Ainsi disparut à quarante-cinq ans le dernier représentant d’une famille qui s’était flattée de se perpétuer sur le trône, qui n’avait rien fondé, et qui, après un effort de vertu, avait repris les traditions les plus sanglantes du césarisme. L’administration et la clémence avaient été le but des Flaviens, et ils s’étaient proposé pour modèle Auguste, fondateur de l’empire ; mais de même qu’Auguste avait eu des monstres pour successeurs, de même Vespasien et Titus furent remplacés par le tyran le plus intelligent, le plus cruel et par conséquent le plus haïssable. C’est que rien n’est aussi précaire qu’une politique personnelle, aussi fragile que les bonnes intentions d’un prince, si des institutions solides ne garantissent point les sujets contre ses erreurs et ses défaillances. Une passion déçue ou un accès de fièvre suffit pour altérer l’âme la mieux disposée ou enflammer le cerveau. Aux causes permanentes qui dépravent les despotes s’ajoutent les infirmités de chaque individu, qui varient à l’infini et déjouent les prévisions. Avant Domitien, les peuples n’avaient été victimes de l’amour de la guerre que lorsque leurs maîtres étaient des capitaines intrépides ou des conquérans ; ce qui perdit les Romains cette fois, ce fut au contraire la lâcheté de leur imperator, son impuissance à la tête des armées. L’humiliation, la rage et la crainte du mépris public lui firent tourner contre Rome des armes qu’il n’avait point su tenir contre des barbares. L’ennemi lui avait dicté la paix, mais il se vengea sur les citoyens en leur déclarant une guerre qui ne fut interrompue que par la mort.

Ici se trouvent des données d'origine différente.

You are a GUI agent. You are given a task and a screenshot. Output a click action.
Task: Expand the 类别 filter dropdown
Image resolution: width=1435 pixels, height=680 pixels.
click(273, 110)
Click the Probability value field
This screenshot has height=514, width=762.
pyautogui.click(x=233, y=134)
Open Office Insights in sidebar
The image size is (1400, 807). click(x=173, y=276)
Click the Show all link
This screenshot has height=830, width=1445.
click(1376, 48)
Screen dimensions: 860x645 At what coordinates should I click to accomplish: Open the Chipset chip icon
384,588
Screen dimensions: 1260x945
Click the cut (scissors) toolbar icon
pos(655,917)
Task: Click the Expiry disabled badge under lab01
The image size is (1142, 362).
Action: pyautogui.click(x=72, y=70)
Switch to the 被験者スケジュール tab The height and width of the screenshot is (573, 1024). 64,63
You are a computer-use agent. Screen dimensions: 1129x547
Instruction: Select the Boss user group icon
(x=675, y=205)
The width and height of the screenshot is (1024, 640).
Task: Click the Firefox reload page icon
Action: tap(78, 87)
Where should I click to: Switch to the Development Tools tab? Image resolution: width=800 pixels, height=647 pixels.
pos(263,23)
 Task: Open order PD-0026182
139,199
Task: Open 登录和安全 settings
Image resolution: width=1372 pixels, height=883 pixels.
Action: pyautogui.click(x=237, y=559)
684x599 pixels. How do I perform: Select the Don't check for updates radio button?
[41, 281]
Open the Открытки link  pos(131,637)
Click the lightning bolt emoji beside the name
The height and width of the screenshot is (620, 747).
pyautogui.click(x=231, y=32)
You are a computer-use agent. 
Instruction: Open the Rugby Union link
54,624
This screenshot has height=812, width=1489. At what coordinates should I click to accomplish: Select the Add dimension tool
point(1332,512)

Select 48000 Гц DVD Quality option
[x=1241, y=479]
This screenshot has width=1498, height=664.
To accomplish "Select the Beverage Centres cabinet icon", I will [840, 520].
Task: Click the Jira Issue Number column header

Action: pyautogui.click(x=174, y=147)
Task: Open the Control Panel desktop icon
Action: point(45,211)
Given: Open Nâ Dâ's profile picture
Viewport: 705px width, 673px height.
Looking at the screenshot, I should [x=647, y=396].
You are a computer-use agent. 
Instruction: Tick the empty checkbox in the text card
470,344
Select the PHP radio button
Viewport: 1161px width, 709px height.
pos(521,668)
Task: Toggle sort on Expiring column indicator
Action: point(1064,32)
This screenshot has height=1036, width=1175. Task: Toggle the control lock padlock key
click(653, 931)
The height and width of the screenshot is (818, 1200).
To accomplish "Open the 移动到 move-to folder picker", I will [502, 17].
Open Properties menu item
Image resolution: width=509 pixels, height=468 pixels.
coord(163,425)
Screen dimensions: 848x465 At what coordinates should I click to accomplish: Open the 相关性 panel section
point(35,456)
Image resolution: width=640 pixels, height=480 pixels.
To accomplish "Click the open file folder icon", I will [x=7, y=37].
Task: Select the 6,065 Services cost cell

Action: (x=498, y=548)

Telle fut la plaie morale qui transforma en fléau public un bon administrateur et un césar jaloux de se faire aimer. Après avoir commencé comme Titus avait fini, il finit comme Titus avait commencé. Dérision de la destinée, qui devrait rendre les hommes moins complaisans dans le jugement qu’ils portent sur les princes ! si Domitien n’avait régné que deux ans, ainsi que son frère, il aurait laissé une mémoire pure et des regrets universels ; si Titus avait régné quinze ans ainsi que Domitien, il serait peut-être devenu pour le monde un sujet de pitié et d’horreur.


BEULE.

  1. Les conjurés étaient Norbanus et Pétronius Secundus, préfets du prétoire, Saturius, décurion des cubiculaires, Parthénius et Sigérius, cubiculaires, Maximus, affranchi de Parthénius, Entellus, secrétaire, Clodianus, adjudant (cornicularius), Stépnanus, procurateur de Flavia Domitilla, nièce de l’empereur.